In some implementations, the tasks are arranged in the task queue in a first order, the method further comprising executing the tasks in a second order different from the first order based on the dependency information. In some implementations, the method 500 further includes storing dependency information in the task queue in a dependency packet. In some implementations, the method 500 further includes specifying one or more tasks and one or more dependencies for the specified one or more tasks in the dependency packet. In some implementations, the method 500 further includes specifying a completion signal indicating a status of the one or more dependencies in the dependency packet. In some implementations, the method 500 further includes modifying a value associated with the completion signal when a dependency is satisfied. In some implementations, the method 500 further includes storing an indication of a second dependency packet specifying further dependencies for the one or more tasks in the dependency packet. In some implementations, the method 500 further includes assigning a task to a waiting state prior to executing the task when dependencies associated with the task are active and waiting to be satisfied.

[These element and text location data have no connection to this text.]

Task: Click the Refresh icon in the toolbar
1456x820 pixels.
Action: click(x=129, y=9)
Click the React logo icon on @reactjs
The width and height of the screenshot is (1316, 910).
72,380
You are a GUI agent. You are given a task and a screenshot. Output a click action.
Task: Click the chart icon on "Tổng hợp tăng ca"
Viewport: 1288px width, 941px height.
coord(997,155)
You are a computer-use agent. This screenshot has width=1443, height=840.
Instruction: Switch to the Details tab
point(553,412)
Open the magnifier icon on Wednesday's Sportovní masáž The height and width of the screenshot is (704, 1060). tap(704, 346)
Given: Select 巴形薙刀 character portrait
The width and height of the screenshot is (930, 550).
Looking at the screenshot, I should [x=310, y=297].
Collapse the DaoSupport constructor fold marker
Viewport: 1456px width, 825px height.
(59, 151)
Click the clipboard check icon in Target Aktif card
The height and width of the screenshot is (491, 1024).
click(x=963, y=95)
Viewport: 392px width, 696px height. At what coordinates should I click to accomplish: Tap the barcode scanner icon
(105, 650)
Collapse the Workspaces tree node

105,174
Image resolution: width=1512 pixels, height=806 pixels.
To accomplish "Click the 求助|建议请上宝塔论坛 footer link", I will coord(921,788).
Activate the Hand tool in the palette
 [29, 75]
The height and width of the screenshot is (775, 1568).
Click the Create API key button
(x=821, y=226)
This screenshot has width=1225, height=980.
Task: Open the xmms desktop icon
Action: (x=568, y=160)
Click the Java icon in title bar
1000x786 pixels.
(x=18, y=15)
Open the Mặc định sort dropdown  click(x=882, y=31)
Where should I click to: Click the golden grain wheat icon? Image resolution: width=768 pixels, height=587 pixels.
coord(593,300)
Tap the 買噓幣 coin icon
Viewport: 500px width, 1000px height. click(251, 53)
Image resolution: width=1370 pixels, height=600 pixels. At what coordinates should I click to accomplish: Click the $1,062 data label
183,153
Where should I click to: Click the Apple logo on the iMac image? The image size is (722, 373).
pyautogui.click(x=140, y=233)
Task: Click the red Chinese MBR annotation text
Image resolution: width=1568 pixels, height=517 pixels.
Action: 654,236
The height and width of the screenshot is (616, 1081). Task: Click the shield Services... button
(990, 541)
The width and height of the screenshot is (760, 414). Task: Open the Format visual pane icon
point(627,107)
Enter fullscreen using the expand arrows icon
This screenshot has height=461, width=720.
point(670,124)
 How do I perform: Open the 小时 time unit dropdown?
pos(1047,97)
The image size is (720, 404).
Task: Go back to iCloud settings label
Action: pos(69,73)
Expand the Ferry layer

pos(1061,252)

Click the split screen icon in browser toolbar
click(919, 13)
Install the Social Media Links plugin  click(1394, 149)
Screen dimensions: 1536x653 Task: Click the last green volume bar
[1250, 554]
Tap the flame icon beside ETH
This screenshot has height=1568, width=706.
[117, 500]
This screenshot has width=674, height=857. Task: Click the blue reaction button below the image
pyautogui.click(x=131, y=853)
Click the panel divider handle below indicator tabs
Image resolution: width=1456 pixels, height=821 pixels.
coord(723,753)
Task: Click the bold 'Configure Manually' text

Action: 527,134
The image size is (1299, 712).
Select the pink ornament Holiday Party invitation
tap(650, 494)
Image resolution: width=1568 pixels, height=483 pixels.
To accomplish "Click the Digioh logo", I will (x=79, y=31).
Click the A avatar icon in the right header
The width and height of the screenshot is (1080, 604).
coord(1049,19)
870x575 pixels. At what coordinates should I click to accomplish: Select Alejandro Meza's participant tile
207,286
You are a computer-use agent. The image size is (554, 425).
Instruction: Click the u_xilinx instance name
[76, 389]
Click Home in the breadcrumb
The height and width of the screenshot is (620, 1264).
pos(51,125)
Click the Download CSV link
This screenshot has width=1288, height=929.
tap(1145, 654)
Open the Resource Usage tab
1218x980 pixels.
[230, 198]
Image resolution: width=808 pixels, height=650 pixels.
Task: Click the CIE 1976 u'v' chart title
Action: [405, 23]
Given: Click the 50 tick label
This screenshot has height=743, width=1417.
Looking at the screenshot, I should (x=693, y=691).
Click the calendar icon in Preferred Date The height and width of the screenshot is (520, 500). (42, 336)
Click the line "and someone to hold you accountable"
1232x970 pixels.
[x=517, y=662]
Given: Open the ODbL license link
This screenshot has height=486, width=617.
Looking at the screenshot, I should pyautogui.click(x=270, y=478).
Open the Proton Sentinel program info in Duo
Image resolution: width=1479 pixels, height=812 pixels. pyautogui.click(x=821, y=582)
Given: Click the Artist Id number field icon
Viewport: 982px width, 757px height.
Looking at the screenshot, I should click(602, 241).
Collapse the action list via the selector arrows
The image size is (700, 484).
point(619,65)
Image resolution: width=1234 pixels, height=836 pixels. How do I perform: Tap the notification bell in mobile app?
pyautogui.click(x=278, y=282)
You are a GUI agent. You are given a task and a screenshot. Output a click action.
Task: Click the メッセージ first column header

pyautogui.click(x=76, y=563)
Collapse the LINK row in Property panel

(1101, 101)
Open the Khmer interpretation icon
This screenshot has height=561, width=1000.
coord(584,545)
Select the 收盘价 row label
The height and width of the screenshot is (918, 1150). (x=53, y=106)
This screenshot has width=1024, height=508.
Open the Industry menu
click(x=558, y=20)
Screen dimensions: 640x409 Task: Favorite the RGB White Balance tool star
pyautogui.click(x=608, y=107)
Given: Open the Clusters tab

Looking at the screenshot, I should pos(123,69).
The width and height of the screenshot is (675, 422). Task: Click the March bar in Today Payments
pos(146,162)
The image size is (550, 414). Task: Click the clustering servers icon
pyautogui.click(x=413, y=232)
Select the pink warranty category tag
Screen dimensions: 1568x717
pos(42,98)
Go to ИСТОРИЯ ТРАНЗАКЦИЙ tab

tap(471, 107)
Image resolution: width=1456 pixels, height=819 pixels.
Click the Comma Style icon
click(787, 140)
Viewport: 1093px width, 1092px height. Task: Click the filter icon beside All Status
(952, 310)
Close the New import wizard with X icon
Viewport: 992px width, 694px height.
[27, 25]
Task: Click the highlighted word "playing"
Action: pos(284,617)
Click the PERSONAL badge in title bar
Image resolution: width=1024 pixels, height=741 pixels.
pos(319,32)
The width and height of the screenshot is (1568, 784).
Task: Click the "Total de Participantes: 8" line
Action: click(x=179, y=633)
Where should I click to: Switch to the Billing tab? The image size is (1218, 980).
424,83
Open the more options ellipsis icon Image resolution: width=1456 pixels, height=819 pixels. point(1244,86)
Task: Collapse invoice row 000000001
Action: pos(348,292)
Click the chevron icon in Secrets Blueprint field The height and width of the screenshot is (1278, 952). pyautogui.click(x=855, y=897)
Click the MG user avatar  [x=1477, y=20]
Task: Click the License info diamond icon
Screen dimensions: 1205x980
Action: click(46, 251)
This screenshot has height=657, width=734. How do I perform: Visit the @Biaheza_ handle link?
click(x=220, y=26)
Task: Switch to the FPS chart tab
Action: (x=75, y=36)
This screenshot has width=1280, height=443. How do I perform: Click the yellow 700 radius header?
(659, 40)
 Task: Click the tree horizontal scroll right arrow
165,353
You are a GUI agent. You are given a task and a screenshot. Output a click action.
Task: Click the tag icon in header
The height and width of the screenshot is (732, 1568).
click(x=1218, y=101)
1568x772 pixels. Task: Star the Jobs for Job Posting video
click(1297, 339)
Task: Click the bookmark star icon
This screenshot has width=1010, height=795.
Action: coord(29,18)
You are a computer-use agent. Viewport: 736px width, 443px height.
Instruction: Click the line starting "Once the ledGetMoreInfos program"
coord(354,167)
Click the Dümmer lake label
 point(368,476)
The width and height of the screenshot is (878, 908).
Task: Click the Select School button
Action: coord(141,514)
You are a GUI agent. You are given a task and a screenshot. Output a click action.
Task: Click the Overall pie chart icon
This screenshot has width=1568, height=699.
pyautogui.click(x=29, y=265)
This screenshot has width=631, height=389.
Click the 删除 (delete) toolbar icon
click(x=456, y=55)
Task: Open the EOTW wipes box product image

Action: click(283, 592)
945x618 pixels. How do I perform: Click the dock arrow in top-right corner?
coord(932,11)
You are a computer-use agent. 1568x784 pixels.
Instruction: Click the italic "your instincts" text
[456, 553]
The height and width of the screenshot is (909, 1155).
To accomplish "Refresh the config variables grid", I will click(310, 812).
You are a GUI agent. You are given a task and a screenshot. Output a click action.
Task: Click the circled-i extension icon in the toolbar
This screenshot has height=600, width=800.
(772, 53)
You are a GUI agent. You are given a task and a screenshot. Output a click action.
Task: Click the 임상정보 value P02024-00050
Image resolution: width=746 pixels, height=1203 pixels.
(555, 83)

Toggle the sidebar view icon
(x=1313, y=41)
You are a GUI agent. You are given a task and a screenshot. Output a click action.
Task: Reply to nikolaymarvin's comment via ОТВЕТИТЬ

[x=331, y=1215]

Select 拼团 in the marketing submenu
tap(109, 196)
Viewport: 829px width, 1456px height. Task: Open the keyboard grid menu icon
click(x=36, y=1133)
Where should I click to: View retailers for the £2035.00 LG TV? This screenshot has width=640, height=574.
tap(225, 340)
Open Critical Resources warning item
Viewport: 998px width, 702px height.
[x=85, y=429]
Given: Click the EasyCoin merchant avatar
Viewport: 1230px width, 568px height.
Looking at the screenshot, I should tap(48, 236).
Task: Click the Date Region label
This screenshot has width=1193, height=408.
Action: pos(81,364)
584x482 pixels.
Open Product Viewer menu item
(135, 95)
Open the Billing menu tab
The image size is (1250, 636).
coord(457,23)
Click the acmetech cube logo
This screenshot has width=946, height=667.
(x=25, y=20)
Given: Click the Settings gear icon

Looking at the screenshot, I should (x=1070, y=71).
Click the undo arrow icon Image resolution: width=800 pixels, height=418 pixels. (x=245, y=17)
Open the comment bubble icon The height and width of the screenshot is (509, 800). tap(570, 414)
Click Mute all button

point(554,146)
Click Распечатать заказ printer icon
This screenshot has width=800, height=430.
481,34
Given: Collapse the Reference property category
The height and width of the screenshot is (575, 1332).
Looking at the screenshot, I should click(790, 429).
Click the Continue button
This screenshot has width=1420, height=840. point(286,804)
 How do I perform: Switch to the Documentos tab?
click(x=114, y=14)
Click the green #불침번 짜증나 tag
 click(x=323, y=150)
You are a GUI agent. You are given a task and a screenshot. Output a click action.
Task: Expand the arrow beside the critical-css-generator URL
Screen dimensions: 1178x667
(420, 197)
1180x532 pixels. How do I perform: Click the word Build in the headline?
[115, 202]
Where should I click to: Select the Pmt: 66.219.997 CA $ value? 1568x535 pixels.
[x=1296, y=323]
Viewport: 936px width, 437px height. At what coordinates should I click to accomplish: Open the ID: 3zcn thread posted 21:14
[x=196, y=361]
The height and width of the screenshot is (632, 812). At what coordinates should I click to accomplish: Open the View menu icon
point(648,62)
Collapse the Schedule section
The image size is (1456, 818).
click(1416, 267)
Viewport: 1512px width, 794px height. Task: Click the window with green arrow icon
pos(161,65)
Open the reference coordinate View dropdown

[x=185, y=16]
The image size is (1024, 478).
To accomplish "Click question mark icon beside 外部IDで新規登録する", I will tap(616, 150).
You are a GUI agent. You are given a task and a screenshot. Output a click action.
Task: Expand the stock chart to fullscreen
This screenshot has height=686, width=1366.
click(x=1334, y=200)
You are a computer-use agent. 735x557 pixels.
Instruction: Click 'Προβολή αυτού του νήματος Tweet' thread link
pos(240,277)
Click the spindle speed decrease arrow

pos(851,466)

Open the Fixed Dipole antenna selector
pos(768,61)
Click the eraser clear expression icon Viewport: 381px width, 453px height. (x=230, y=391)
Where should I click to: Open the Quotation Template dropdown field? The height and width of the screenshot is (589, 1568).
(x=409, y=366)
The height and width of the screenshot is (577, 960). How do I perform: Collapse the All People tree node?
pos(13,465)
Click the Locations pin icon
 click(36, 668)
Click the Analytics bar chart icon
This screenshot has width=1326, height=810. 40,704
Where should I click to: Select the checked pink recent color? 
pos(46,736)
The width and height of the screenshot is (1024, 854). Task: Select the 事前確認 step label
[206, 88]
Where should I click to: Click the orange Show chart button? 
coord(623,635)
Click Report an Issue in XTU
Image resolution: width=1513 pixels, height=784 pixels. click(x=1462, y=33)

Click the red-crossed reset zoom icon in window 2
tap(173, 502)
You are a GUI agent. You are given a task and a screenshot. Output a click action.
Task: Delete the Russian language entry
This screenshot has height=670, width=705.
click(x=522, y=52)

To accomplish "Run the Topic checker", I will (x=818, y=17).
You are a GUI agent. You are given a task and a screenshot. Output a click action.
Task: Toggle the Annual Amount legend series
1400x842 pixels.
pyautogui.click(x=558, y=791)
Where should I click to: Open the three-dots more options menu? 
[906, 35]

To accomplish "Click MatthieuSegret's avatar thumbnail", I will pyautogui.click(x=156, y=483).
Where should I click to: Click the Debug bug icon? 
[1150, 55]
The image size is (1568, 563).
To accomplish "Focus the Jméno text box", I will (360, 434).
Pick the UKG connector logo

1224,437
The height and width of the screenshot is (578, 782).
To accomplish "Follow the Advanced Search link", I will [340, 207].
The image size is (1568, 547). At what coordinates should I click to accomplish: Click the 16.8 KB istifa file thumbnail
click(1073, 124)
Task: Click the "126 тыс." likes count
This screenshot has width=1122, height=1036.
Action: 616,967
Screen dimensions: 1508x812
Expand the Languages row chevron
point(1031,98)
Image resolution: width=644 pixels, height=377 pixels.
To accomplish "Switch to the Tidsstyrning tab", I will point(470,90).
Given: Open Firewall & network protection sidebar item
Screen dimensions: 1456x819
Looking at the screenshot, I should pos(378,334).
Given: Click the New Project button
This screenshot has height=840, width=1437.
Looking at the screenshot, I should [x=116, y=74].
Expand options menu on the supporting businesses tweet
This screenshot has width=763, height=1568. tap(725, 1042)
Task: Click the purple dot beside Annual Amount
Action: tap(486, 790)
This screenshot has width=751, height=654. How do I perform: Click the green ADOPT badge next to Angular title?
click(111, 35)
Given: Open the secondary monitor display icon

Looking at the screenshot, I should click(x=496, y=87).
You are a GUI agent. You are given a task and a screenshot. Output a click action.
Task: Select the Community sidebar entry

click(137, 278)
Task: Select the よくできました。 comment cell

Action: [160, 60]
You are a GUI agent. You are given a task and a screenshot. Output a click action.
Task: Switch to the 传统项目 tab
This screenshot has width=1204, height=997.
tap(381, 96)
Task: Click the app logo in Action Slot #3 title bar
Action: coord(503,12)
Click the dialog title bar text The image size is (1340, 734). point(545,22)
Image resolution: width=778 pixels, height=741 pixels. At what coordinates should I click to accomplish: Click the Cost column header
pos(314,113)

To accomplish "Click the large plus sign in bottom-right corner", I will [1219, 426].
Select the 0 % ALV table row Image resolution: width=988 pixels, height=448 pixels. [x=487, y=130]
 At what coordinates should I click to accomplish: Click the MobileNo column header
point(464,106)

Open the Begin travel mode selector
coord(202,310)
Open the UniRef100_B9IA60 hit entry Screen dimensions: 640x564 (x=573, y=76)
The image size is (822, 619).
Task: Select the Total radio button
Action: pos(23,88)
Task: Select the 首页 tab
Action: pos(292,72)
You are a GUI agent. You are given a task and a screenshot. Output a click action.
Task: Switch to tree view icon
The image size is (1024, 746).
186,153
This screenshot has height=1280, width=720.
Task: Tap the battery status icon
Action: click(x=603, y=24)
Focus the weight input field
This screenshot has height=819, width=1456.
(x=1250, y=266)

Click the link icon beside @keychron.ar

In some implementations, the apparatuses and techniques described above are implemented in a system including one or more integrated circuit (IC) devices (also referred to as integrated circuit packages or microchips), such as the parallel processor 115, the PPCs 121, the scheduler 112, the compute units 124, the command processors 126, and the method 500 described above. Electronic design automation (EDA) and computer aided design (CAD) software tools may be used in the design and fabrication of these IC devices. These design tools typically are represented as one or more software programs. The one or more software programs include code executable by a computer system to manipulate the computer system to operate on code representative of circuitry of one or more IC devices so as to perform at least a portion of a process to design or adapt a manufacturing system to fabricate the circuitry. This code can include instructions, data, or a combination of instructions and data. The software instructions representing a design tool or fabrication tool typically are stored in a computer readable storage medium accessible to the computing system. Likewise, the code representative of one or more phases of the design or fabrication of an IC device may be stored in and accessed from the same computer readable storage medium or a different computer readable storage medium.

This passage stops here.